DistFlow: A Fully Distributed RL Framework for Scalable and Efficient LLM Post-Training
Abstract
Effectively scaling Reinforcement Learning (RL) is crucial for enhancing the reasoning and alignment of Large Language Models. The massive data and complex execution flows inherent in these tasks require a distributed architecture capable of efficient scaling. However, to simplify programming and dependency management, mainstream frameworks often rely on a centralized architecture where a single node dispatches both control and data. This inherent coupling creates significant communication bottlenecks, severely limiting system scalability and efficiency. We present DistFlow, a novel, fully distributed RL framework that adopts a multi-controller paradigm.
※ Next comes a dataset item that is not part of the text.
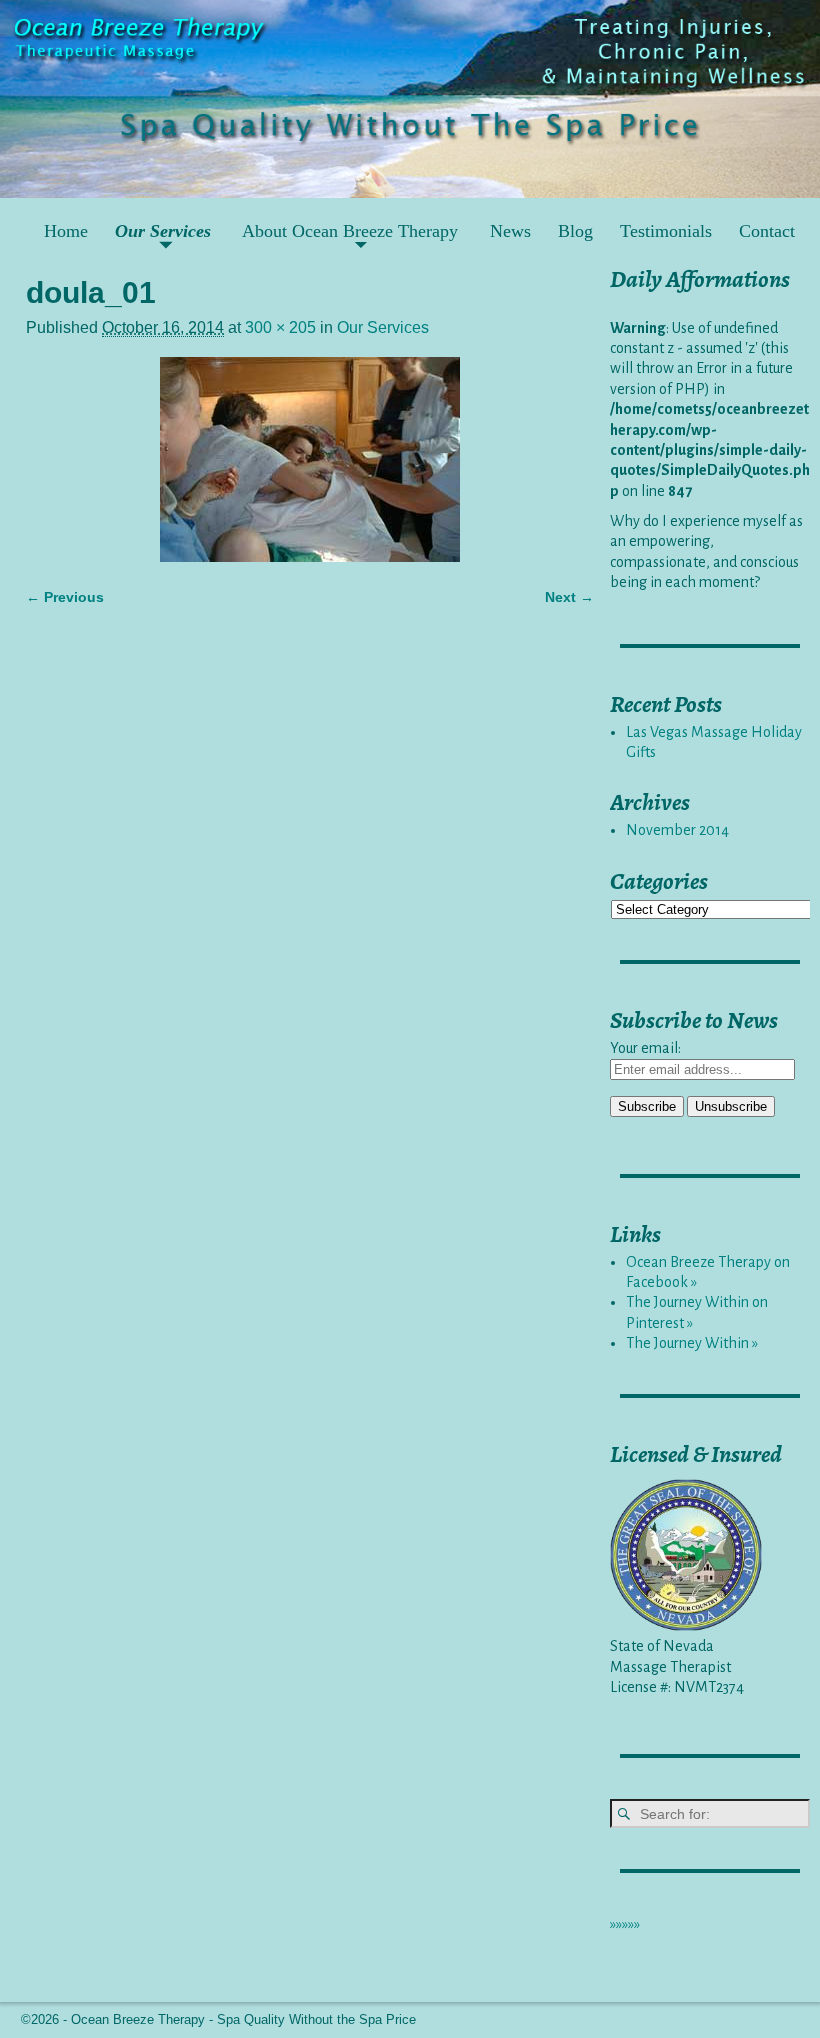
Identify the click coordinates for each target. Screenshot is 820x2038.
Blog (575, 231)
By decoupling data transmission from control dispatch, DistFlow establishes a parallelism-aware, decentralized Data Coordinator that leverages local caching, load balancing, and asynchronous double buffer to minimize communication overhead and mitigate straggler effects. For control logic, it introduces a task scheduler built upon Directed Acyclic Graph (DAG) that facilitates fine-grained, independent execution. Experimental results demonstrate that DistFlow achieves near-linear scalability up to 512 GPUs and delivers up to a 2.63x throughput improvement over state-of-the-art (SOTA) frameworks.